The Lone Survivor movie is one-third SEAL training, one-third grim Black Hawk Down-style firefight, and one-third Hollywood action.
The Lone Survivor book is one-third SEAL training, one-third grim Black Hawk Down-style firefight, and one-third not-at-all Hollywood inaction.
In that first third, Luttrell recalls Captain Joe Maguire speaking to his class of SEAL hopefuls:
First of all, I do not want you to give in to the pressure of the moment. Whenever you’re hurting bad, just hang in there. Finish the day. Then, if you’re still feeling bad, think about it long and hard before you decide to quit. Second, take it one day at a time. One evolution at a time.
Don’t let your thoughts run away with you, don’t start planning to bail out because you’re worried about the future and how much you can take. Don’t look ahead to the pain. Just get through the day, and there’s a wonderful career ahead of you.
I have to wonder if such troops, selected for zero neuroticism, are prone to a certain kind of hubris.
Also, I have to wonder if selecting elite troops based on their ability to withstand endless push-ups, pull-ups, log-carrying, and flutter-kicks in cold water is really selecting the right candidates and not filtering out good candidates.
◆ ◆ ◆ ◆ ◆ ◆ ◆
- To do:
1: List every physical exercise that the passage on Lone Survivor names as a basis for selecting elite troops.
2: Write the next few sentences of the passage on Lone Survivor, picking up after its final sentence.
The data after this passage on Lone Survivor come from a separate, unrelated source.

- Material supplied:
◆ ◆ ◆ ◆ ◆ ◆ ◆
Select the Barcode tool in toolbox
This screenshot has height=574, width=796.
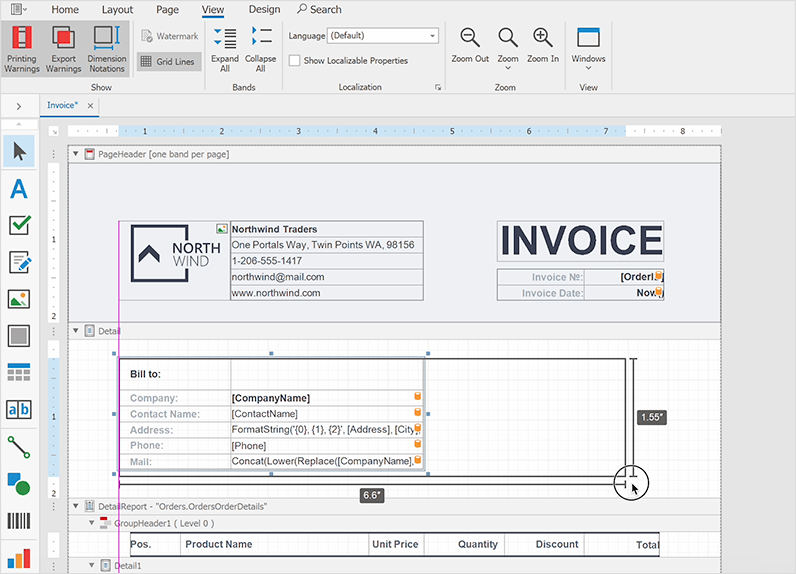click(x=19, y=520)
◆ ◆ ◆ ◆ ◆ ◆ ◆
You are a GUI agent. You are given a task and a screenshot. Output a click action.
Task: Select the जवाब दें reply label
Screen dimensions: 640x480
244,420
◆ ◆ ◆ ◆ ◆ ◆ ◆
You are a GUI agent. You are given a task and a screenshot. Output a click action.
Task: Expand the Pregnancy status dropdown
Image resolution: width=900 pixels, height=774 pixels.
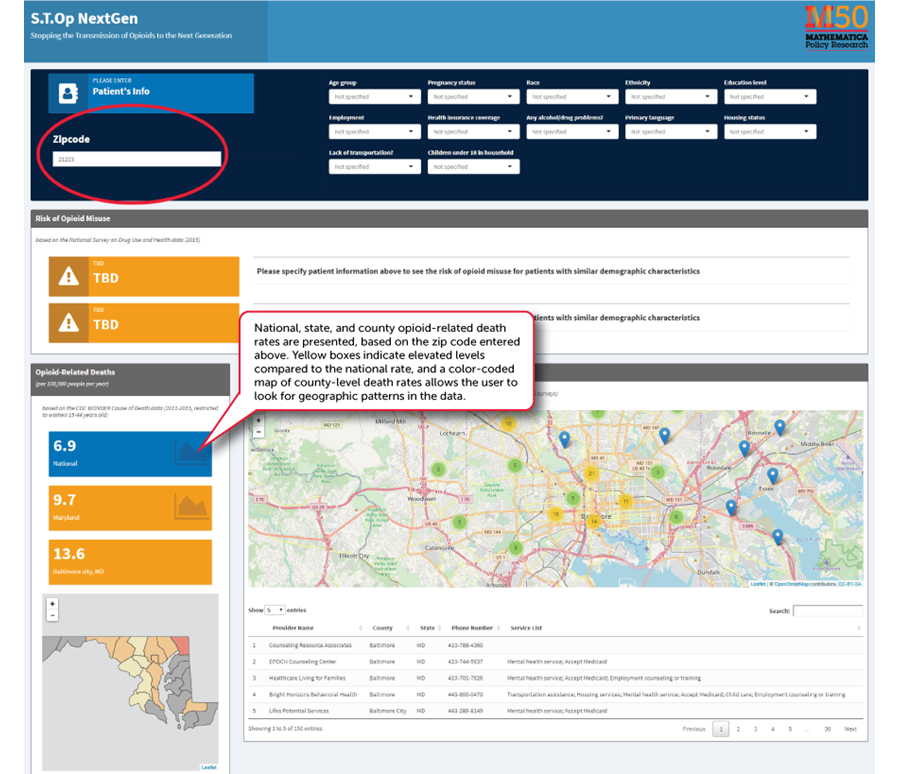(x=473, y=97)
◆ ◆ ◆ ◆ ◆ ◆ ◆
- Exercise answers:
1: Push-ups, pull-ups, log-carrying, and flutter-kicks in cold water.

2:
As in the movie, the SEAL team clearly has no plan for dealing with semi-hostile civilians. Luttrell is disgusted by “liberal journalists” and seems to think that killing hostile civilians should be fine, but the lawyers back home would have them in prison for doing what they clearly had to do. Since they can’t kill the goatherds who stumble on their positions, they simply let them go.
How is there no standard operating procedure for this? No one has zip ties or paracord? And no one speaks the language?
The SEALs don’t seem so elite when they have no plan for this contingency. Luttrell in particular doesn’t seem so elite when he struggles on the mountain, when he’s amazed by how quiet the locals are, when he doesn’t understand why his local allies panic when he flashes the light on his watch in the pitch dark, when he doesn’t understand the local traditions about hospitality, etc.
The one thing the SEALs do seem to have is fortitude.